L’Assopec, l’associazione dei commercianti, dei pubblici esercizi dell’artigianato e dei gestori dei servizi, si schiera decisamente contro il caro-bolletta

e invita la cittadinanza a scendere in piazza ed a protestare attraverso una manifestazione pubblica da tenersi giovedì mattina alle ore 12.00 in Piazza della Repubblica e precisamente ai piedi del palazzo comunale. Come è noto nei giorni scorsi famiglie, operatori economici e commerciali, artigiani ed esercenti di servizi pubblici sono stati destinatari, di bollette di spazzatura e acqua ritenute gonfiate e anche illegittime per cui è scoppiata una protesta generalizzata. Due, in particolare, le anomalie che hanno fatto imbufalire cittadini e commercianti: la lievitazione, o addirittura il raddoppio dei tributi, ritenuti ingiustificati e inopportuni anche per la crisi che vivono le famiglie e i commercianti a causa della pandemia e l’infelice concomitanza dell’invio simultaneo di due bollette “salate” che rischiano di destabilizzare i bilanci familiari.

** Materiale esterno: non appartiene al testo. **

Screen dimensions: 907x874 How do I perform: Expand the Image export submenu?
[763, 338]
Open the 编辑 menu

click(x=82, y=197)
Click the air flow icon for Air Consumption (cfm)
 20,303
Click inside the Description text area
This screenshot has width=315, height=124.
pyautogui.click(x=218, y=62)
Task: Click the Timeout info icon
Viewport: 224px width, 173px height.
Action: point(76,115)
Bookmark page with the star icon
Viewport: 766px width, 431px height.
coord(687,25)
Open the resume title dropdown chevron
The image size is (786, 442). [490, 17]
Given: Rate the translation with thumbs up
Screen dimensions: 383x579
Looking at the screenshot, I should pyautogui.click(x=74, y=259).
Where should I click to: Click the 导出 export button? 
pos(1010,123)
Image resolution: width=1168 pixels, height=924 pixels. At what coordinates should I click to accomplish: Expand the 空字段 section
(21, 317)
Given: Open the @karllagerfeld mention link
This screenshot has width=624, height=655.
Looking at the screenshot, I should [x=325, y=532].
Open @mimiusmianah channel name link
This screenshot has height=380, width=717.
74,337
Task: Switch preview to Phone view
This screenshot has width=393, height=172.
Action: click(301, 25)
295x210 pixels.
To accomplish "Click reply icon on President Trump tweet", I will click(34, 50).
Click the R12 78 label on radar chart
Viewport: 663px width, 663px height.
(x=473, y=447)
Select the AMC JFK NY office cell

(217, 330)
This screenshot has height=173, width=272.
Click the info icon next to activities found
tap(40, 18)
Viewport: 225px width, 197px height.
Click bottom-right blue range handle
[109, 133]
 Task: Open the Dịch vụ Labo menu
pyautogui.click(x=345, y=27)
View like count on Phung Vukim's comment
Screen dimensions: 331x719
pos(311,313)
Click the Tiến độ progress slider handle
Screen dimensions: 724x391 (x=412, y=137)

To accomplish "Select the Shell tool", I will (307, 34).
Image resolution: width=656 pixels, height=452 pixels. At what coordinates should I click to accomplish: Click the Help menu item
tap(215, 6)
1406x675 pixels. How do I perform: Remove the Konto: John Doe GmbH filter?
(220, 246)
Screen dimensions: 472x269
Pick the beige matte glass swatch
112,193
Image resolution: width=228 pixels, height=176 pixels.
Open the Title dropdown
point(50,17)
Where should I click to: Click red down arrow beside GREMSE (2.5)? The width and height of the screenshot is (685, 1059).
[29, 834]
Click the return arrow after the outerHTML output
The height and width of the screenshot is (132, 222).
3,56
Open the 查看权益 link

In realtà entrambe le bollette risultano gonfiate e ingiustificate anche perché il servizio reso ai cittadini, soprattutto per quanto attiene alla spazzatura, anche a causa di frequenti problemi di conferimento alle discariche, lascia alquanto a desiderare. “Si tratta – si legge nella locandina con cui l’Assopec invita i trebisaccesi a scendere in piazza partecipando alla protesta contro il caro-bollette – di somme gonfiate e illegittime che rischiano di mettere in ginocchio l’economia dell’intera città già provata dalla lunga pandemia. Nell’occasione – si legge ancora nell’appello dell’Assopec che comunque assicura il massimo rispetto della normativa anti-Covid – una delegazione guidata dal Presidente dell’Assopec Andrea Franchino incontrerà il Commissario Prefettizio dr. Carlo Ponte”.